White Tara is also known as Sapta Lochani Tara because of her seven eyes. The White Tara symbolizes perfect purity and is believed to represent Transcendent Wisdom, which secures everlasting bliss for its possessor. Her ability is to give the special gift of long life, but Sapta Lochani also has the immediate power to remove obstacles. White Tara or Sapta Lochani is the consort of Avalokiteshvara. In Tibet, Sapta Lochani is considered a form of the Green Tara, but in Mongolia, where the goddess is extremely popular, is looked upon as equal, if not superior, to the Green Tara.
Sapta Lochani is depicted seated in Vajraparyank Asana on a lotus seat.
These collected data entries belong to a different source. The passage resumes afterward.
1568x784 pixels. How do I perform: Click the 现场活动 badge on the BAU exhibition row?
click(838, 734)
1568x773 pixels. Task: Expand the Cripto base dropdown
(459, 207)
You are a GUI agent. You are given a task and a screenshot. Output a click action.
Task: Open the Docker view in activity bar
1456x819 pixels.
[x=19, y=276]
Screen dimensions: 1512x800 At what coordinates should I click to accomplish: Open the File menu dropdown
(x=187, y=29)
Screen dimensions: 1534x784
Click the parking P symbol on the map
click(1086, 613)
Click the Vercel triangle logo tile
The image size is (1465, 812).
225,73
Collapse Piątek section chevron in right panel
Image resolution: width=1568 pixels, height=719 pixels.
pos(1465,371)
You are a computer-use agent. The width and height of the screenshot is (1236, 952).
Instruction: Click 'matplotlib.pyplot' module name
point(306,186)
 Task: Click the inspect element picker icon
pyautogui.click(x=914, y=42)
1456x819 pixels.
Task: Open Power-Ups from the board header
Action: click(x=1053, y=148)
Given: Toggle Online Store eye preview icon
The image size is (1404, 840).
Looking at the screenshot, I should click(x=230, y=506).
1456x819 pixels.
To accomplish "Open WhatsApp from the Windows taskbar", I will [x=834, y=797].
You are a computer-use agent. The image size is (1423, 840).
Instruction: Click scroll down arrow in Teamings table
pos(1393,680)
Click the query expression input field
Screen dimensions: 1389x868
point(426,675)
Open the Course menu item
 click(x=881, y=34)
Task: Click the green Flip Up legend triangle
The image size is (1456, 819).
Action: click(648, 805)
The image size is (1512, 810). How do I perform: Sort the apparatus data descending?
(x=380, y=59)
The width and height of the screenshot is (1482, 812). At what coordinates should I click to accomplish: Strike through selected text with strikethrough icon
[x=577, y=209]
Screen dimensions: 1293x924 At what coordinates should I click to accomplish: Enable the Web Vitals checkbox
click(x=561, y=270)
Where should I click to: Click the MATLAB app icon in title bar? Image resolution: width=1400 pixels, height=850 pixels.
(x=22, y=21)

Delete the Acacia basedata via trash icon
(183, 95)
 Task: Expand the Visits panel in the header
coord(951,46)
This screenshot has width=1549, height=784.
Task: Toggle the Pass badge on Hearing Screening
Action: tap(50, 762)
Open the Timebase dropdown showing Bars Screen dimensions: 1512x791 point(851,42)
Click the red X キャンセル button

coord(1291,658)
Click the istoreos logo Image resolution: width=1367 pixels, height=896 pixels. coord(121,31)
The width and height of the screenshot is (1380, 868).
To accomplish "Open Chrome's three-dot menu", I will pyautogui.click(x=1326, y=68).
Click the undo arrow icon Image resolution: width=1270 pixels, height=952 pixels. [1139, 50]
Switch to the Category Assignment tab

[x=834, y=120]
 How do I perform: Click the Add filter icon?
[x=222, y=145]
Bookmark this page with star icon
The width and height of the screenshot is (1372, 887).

Her right hand is in the gesture of supreme giving, her boundless generosity that ensures eight Siddhis and supreme Enlightenment. Graceful and calm, her left hand holds blue lotus, the symbol of protection from all terrors and fears. White Tara or Sapta Lochani has seven eyes of Knowledge – three on her face, two on her palms of her hands, and two on the soles of feet. This form of Tara is very popular in Mongolia and Nepal. White Tara is popularly known as Sapta - Lochani Tara or Seven Eyed Tara. Her silk robes, scarves, coronet, earrings, necklaces, armbands, bracelets, anklets and belt sparkle in their celestial elegance.
In mantra recitation and meditation, the white syllable Tam (for Tara) appears in the heart, and lights emanate forth from it. The syllable Tam at the heart suddenly melts and reappears as a white, eight – spokes wheel that in nature is the wisdom symbolized by White Tara. The wheel has five rims of mantra – from all the letters and from the wisdom-wheel shines forth white lights. Devotee’s body is filled with the nectar of immortality, and white lights emanate from each pore of the body to form an aura, a span in radius around him. Meditating thus, white radiance accomplishes the activity of pacifying illness, evil spirits, negative karmic forces, mental obscurations and hindrances as well as the completion of the natural span of life. The ceremonies of Tara are an integral part of Karmapa rituals. Her mandalas are worshipped from the third to ninth of every month. On auspicious days there are special services to White Tara.